I used to have one of those smart wheel things that you could roll around a line and it would tell you how long it was. That would have been useful. A piece of string would be useful too. But there are quite a few wiggly bits. Not as bad as Norway, of course, but pretty bad none the less.
Walking around the coast with some gadget or other would provide an answer. But that misses out quite a few little ins and outs. Even if I could go around each of the little ins and outs, how far should I go up a river? OK, there could be a rule for that - up to the first crossing.
This gets tricky, though - not the rivers, I am reasonably content about them - the fiddly bits like rocks, stones, pebbles, small pebbles, tiny pebbles. Lumps on pebbles. Even if they all stayed in the same place and even if I could measure around them. The more 'accurate' I try to be, the higher the perimeter becomes. It's not the satisfying outcome of a figure that homes in towards something - these measurements just get wildly bigger and bigger the closer you get to what it is you're measuring.
I had hoped that you could have a triangle (or some other polygon that you know how to work out a perimeter for) that sort of fitted inside our national perimeter and then another that sat just outside it. Logically one would jump to the conclusion that the length we want would be somewhere between the two but no. the damn line in the margin between them wiggles around and gets even longer the longer you think about it.
There, something like that would have been nice. The answer would have been somewhere between the two. But no - all those wiggles cause so many problems.
Here's another example. A line looks simple and straight. But look closer and you see it has a bump. Look even closer and it has bumps on the bumps. Travel along the first line - say 3 units.
Travel along the second one and, if the bumps are even and a third of the line length, you'll go 5 units.
Go along the next iteration and you've got 25 bits, each say a third of the previous one, so you go 8.33 units.
I am guessing but I expect this just keeps rising rather than heading for some pleasant and mutually agreed figure.
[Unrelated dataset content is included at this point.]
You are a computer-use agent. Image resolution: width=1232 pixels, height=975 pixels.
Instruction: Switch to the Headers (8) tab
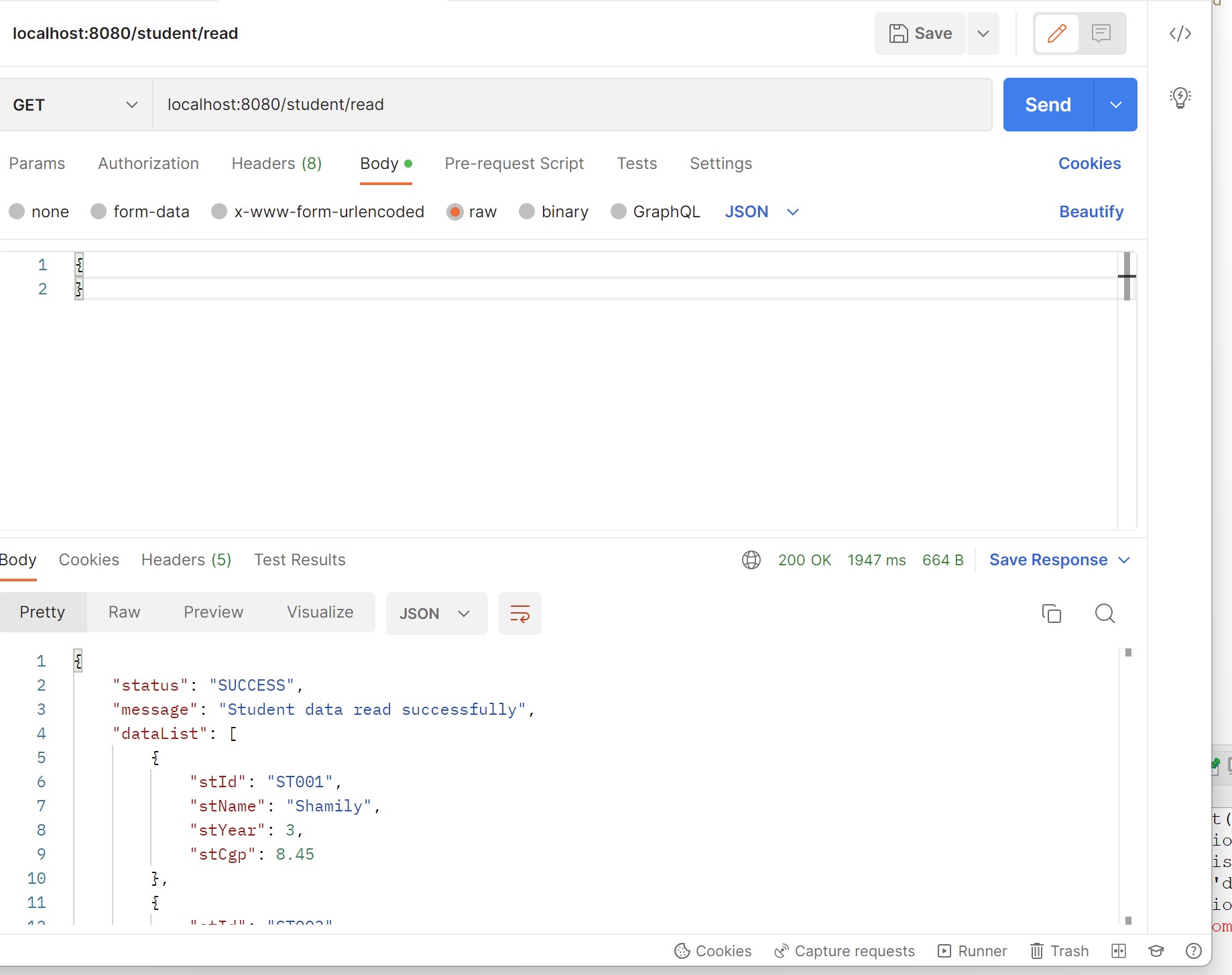click(276, 163)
With even bumps like this it's all nice and fractal so there'll be a formula too. That would be nice to know if anyone cares to share it or I suppose I can work it out.
All this tells me, though, is that it is not possible to be very sure about how far it is along things. The numbers seem to get bigger and bigger. And yet we know that the Earth is only so big so there has to be a limit somewhere or we'd be talking about things that fall off the edge or make rockets redundant for Moon visits.
Am I missing something terribly obvious or is this measurement business just some convenient approximation we make in this Age and will one day be looked upon as a bit silly.